Document passage:
+ + +
Cost-Effectiveness analysis of malaria diagnosis techniques in patients with suspected malaria in Hormozgan province- 2012


Mohsen Barouni 1 , Feysal Jamalzadeh 2 , * , Reza Goudarzi 3


1 Assistant Professor Department of Health Economics, Research Center for Modeling in Health, Kerman University of Medical Sciences, Kerman, Iran.

2 MSc of Health Economics, Hormozgan University of Medical Sciences, Bandar Abbas, Iran.

3 Assistant Professor Department of Health Economics, Research Center for Health Services Management, Kerman University of Medical Sciences, Kerman, Iran.


Hormozgan Medical Journal: 19 (3); e87457
Published Online: April 30, 2014
Article Type: Research Article
Received: October 12, 2013
Accepted: April 30, 2014




Introduction: Since ancient times Malaria in Iran has been considered as a serious health
risk, especially in Hormozgan Province, as no other disease like Malaria has imposed
irreparable financial and life losses to the country. Since saving costs in the healthcare sector
comes as first priority in most countries, this study aims at launching a cost-effectiveness
analysis on malaria diagnosis diseases in the fevered patients with suspected malaria in
Hormozgan Province.
Methods: The target population of this study was all fevered patients with suspected
malaria who have referred to the healthcare centers. All subjects whose disease was
diagnosed correctly (both truly positive and truly negative) with microscopy methods and
malaria rapid diagnostic tests (RDTs) were selected as the final population in this study.
+ + +
Information given:

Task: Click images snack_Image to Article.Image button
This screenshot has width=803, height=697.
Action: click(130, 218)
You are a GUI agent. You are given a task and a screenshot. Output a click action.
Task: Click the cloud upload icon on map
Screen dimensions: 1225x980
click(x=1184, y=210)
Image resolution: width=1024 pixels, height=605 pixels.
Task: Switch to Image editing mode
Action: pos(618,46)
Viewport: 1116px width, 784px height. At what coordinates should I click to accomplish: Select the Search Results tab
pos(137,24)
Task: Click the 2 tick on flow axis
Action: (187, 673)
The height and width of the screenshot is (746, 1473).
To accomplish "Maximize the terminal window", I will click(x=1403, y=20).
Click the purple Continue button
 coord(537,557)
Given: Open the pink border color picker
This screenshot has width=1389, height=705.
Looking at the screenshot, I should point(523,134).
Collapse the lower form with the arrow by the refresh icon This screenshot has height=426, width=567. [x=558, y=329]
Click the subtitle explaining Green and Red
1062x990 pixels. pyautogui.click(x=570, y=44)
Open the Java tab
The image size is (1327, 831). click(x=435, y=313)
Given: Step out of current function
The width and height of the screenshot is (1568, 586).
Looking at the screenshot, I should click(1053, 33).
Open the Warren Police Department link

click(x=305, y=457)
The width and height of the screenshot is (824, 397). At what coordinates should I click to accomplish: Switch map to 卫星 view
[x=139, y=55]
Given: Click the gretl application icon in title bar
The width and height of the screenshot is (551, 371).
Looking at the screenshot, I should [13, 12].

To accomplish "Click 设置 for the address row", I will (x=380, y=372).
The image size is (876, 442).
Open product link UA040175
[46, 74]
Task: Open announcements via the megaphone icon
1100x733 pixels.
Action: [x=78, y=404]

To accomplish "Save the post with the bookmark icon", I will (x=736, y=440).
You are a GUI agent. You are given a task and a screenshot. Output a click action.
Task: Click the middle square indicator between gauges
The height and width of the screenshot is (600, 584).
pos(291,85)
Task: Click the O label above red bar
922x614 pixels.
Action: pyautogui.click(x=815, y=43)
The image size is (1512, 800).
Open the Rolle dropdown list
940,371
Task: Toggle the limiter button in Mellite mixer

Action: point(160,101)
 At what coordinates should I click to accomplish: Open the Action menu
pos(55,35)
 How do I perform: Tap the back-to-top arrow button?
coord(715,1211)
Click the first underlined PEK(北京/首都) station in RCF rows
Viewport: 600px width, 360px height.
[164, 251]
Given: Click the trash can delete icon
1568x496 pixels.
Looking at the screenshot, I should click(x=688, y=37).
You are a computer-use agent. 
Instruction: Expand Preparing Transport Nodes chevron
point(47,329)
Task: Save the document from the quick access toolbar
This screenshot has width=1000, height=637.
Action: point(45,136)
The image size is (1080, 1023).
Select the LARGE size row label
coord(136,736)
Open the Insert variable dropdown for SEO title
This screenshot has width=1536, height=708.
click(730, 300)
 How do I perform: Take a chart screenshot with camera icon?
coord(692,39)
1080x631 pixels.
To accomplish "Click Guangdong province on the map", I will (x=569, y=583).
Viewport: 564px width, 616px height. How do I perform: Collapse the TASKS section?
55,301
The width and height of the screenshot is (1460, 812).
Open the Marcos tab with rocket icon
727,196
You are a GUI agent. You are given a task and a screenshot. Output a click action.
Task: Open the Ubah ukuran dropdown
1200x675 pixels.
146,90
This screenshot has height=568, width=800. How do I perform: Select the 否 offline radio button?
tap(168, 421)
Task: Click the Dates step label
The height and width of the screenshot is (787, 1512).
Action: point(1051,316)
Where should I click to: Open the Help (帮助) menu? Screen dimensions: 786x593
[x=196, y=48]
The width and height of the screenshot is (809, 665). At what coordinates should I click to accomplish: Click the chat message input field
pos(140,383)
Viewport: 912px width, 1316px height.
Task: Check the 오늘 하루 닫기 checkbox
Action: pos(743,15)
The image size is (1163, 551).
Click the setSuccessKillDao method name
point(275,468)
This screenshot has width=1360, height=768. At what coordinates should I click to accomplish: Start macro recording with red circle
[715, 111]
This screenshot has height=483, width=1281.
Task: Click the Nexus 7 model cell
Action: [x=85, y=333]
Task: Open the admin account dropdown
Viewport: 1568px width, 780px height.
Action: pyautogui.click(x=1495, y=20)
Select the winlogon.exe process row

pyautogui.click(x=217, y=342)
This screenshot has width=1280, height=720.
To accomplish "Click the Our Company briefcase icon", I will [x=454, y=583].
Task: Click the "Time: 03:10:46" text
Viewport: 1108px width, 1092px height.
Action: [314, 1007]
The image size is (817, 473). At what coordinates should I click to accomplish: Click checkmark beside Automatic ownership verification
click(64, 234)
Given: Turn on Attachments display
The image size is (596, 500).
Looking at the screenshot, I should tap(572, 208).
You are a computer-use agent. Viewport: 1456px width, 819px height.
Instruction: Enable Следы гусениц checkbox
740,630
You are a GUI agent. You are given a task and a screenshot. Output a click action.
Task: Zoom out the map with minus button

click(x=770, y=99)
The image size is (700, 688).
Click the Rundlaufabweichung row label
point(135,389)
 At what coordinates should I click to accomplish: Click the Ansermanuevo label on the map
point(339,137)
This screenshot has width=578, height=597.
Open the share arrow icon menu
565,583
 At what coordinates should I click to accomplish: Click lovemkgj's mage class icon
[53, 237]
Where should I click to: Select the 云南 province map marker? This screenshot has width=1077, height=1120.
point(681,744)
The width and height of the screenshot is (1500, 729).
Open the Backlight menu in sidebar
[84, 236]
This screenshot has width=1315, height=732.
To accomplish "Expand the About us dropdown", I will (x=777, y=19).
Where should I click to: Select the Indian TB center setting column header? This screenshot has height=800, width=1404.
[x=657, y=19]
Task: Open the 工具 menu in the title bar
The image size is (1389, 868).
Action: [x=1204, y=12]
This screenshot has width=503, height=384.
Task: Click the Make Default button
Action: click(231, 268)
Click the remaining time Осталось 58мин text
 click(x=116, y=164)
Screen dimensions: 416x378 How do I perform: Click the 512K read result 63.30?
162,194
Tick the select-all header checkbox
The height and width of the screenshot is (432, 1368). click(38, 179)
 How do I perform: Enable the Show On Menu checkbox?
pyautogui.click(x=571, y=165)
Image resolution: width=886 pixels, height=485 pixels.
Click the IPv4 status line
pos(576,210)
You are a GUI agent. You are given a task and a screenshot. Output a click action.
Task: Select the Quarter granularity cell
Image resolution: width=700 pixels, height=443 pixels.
+ + +
Task item A:
Answer these questions about the malaria diagnosis article above, one per line:
(i) On what date was the article received?
(ii) Which university is listed for Feysal Jamalzadeh?
(iii) What was the target population of the study?
Task item B: Please rewrite the part of the malaria diagnosis article starting at "Methods: The target" and ending at "in this study.", switching "healthcare centers" for "health clinics".

Output A:
(i) October 12, 2013
(ii) Hormozgan University of Medical Sciences, Bandar Abbas, Iran
(iii) All fevered patients with suspected malaria who have referred to the healthcare centers

Output B:
Methods: The target population of this study was all fevered patients with suspected
malaria who have referred to the health clinics. All subjects whose disease was
diagnosed correctly (both truly positive and truly negative) with microscopy methods and
malaria rapid diagnostic tests (RDTs) were selected as the final population in this study.